Brief:
Rewrite the part of the listing that opens with the line containing "This screenshot has height=256, width=443." and closes with the line containing "[x=562, y=409]", replacing "Server Health Log" with "Server Access Log" and leaving everything else unchanged. Omit the pictures from your answer.

Stored data:
━━━━━━━━━━━━━━━━

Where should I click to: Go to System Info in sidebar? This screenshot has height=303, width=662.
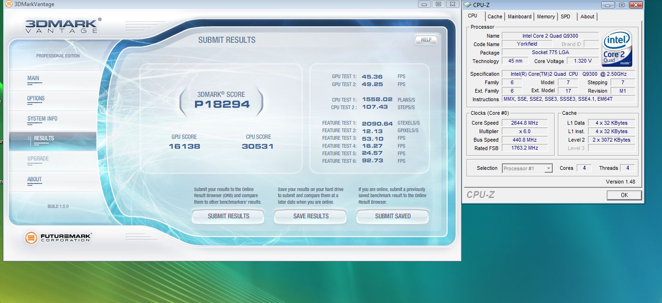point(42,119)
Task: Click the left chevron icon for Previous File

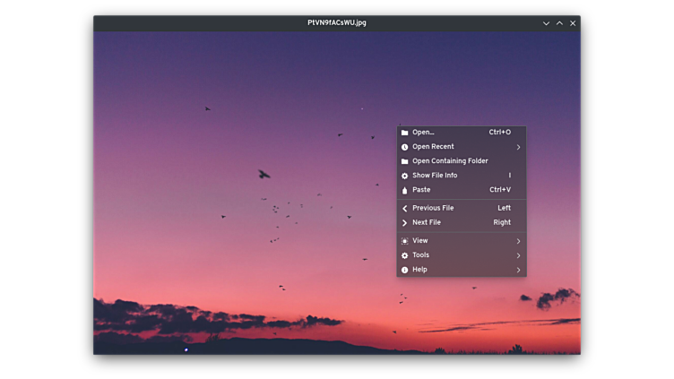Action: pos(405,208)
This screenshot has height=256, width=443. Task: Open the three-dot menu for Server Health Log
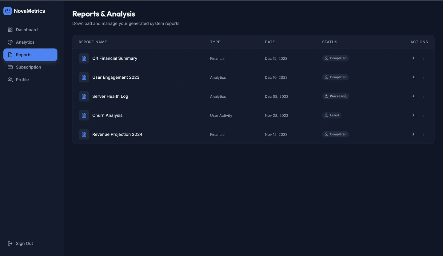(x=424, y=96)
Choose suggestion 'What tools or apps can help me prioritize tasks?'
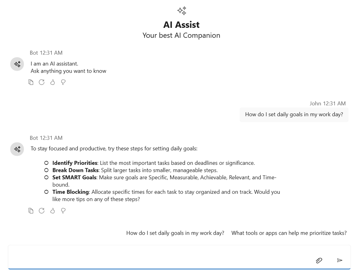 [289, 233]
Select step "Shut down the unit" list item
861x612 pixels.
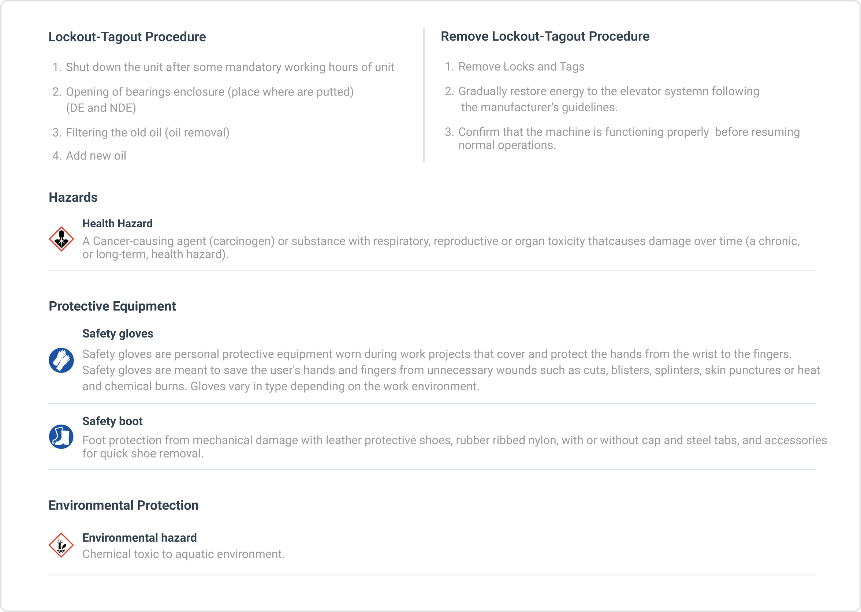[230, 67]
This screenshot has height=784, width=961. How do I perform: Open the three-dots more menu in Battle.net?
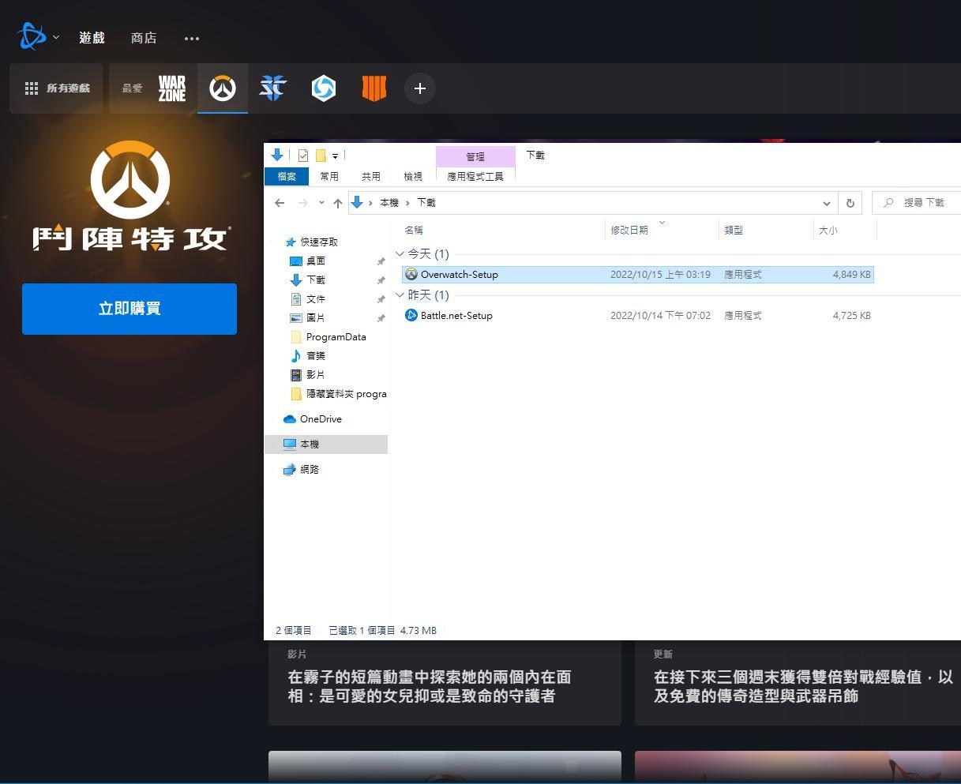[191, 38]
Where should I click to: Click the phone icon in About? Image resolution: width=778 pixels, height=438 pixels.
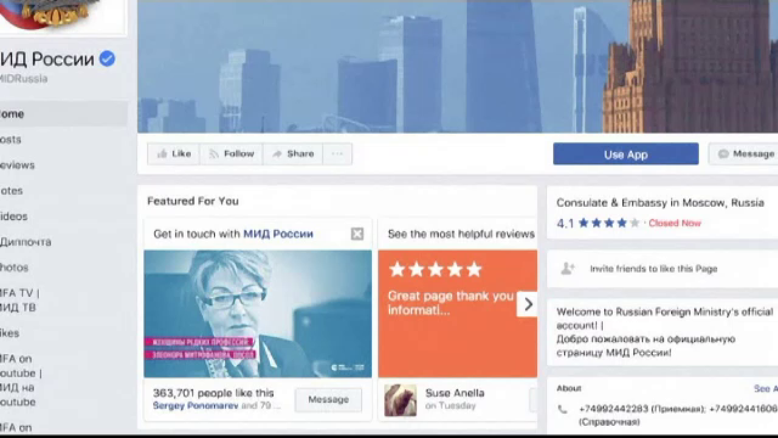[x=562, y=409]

━━━━━━━━━━━━━━━━

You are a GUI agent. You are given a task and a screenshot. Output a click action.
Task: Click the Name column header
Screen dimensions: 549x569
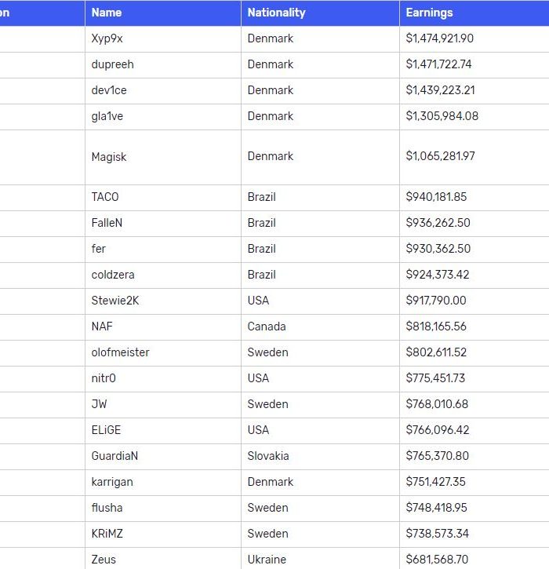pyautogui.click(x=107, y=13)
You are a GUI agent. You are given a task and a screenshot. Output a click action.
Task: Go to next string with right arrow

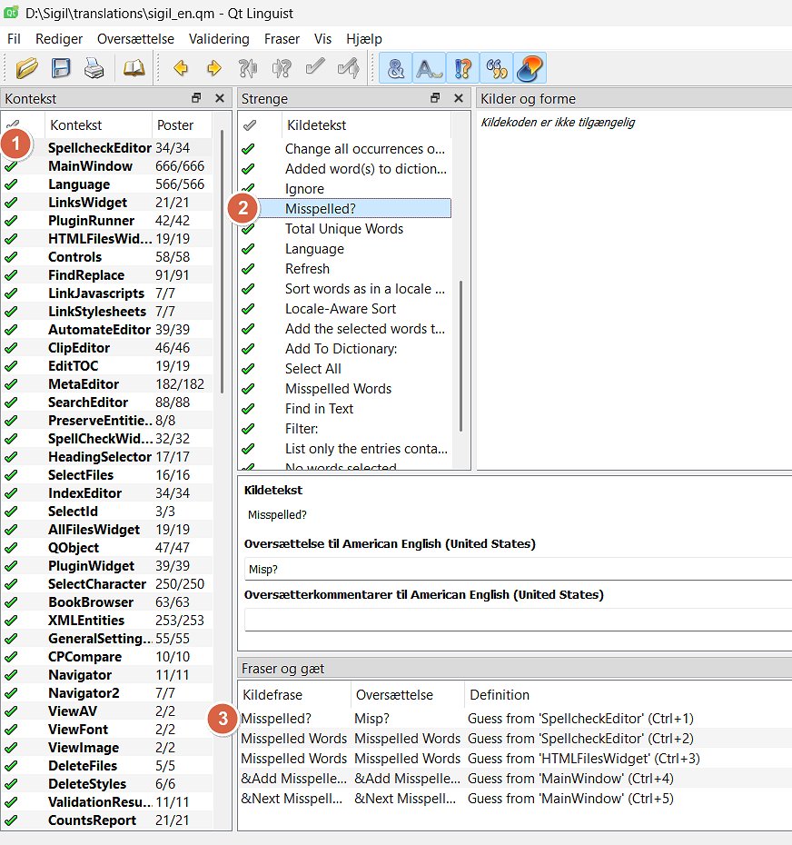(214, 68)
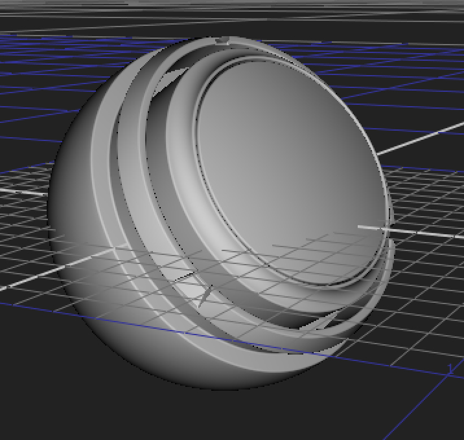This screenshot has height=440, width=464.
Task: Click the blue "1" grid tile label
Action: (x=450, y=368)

━━━━━━━━━━━━━━━━

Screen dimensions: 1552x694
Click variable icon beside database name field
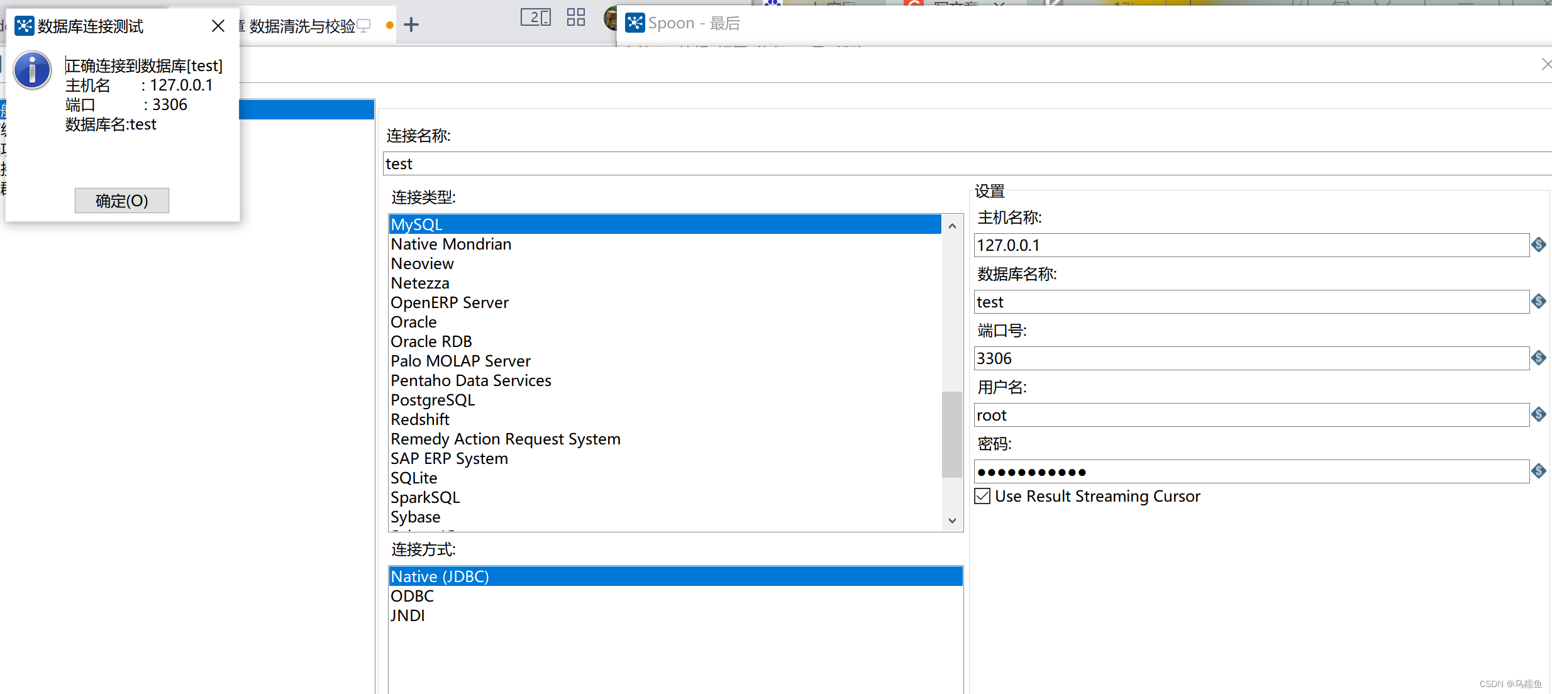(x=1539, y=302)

━━━━━━━━━━━━━━━━

Answer to the problem:
This screenshot has height=256, width=443. Task: Open the three-dot menu for Server Access Log
(x=424, y=96)
Choose suggestion 'What tools or apps can help me prioritize tasks?'
 [289, 233]
Select step "Shut down the unit" list item
861x612 pixels.
[230, 67]
This screenshot has height=784, width=961. How do I perform: Open the three-dots more menu in Battle.net?
[191, 38]
Where should I click to: Click the phone icon in About? Image resolution: width=778 pixels, height=438 pixels.
[x=562, y=409]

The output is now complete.